Some other interesting statistics in regards to phishing last year included:
- Email continues to be the most primary delivery mechanism for social engineering attacks ( 96%)
- 59% of phishing attacks are financially motivated
- Phishing is often used as the lead action of an attack and is followed by malware installation
- Only 13% of breaches utilize phishing, but 25% of breaches in educational institutions does
Ransomware is now #1
The study analyzed 444 million malware detections across approximately 130,000 organizations and the median organization received 22 or fewer pieces of malware per year. For the first time, ransomware sits at the top of the list as the most prevalent type of malware found in attacks. Since 2014 when it first appeared on the list of malware threats at #22, it has ascended quickly, reaching as high as #5 in the 2017 DBIR report.

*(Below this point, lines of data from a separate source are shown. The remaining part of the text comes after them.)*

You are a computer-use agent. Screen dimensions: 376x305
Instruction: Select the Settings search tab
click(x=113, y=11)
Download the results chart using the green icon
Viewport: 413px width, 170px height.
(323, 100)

While ransomware made up 56% of all discovered malware last year, it comprised 85% of all malware found in the healthcare industry so obviously ransomware perpetrators are targeting this industry. We spoke about the prevalence of legacy systems in the health sector in last weeks blog – these systems are being targeted by hackers as they are an obvious target and extremely vulnerable.
The most common vectors for ransomware delivery were email and malicious websites so filtering solutions for each of these are absolute necessities for securing your enterprise. A well thought out and methodical backup strategy is the best fall back for a ransomware attack using the 3-2-1 strategy.
The 2018 DBIR shows that the number of pretexting attacks nearly tripled when compared to the year before. While phishing is often associated with malware infestation, financial pretexting rarely involved malware (less than 10%). Often the end goal of these types of attacks is to convince someone within an organization to transfer money, usually in some type of wire transfer or phony invoice. Pretexting is in effect spear phishing.
Email again is the primary vector of these attacks although phone conversations are used as well. In pretexting attacks, the attacker perpetrates him or herself as the CEO or another high-level executive. This can be done through the direct compromise of the executive's email account or through spoofing. These highly lucrative attacks can easily garner six figures. Just like phishing attacks, the most effective strategy to combat pretexting attacks is a combination of email filtering and security education. Users need to be taught how to identify a spoofed email and what to look for in a phishing email. There should also be some type of multifactor authentication implemented for all high dollar financial transfers.
Some of the leading statistics concerning data breaches directly included the following:
- 73% of breaches are implemented by outsiders, while 28% involve inside an inside party
- 48% of breaches involve hacking, while 30% are dependent on malware
- 24% of breaches affect healthcare organizations
- 58% of victimized organizations are categorized as small businesses
- Organized crime continues to be the leading perpetrator of data breaches
- While system admins topped the list of likely culprits of internally based breaches, the regular user ranked second not far behind. Doctors/Nurses ranked #4
The Ominous Prominence of Botnet Armies
The 2018 DBIR was based on 53,000 cybersecurity incidents and 2,216 confirmed data breaches. The creators of the report chose not to include breaches involving botnets, which totaled 43,000 breaches last year. Botnets are primarily used in credential stuffing attacks, which make up the vast majority of botnet breaches, with the vast majority of these targeting financial institutions.
The purpose of the DBIR every year is to provide security practitioners a data-driven, real-world view on what commonly befalls companies with regard to cybercrime. It also outlines trends so that security professionals can allocate resources appropriately.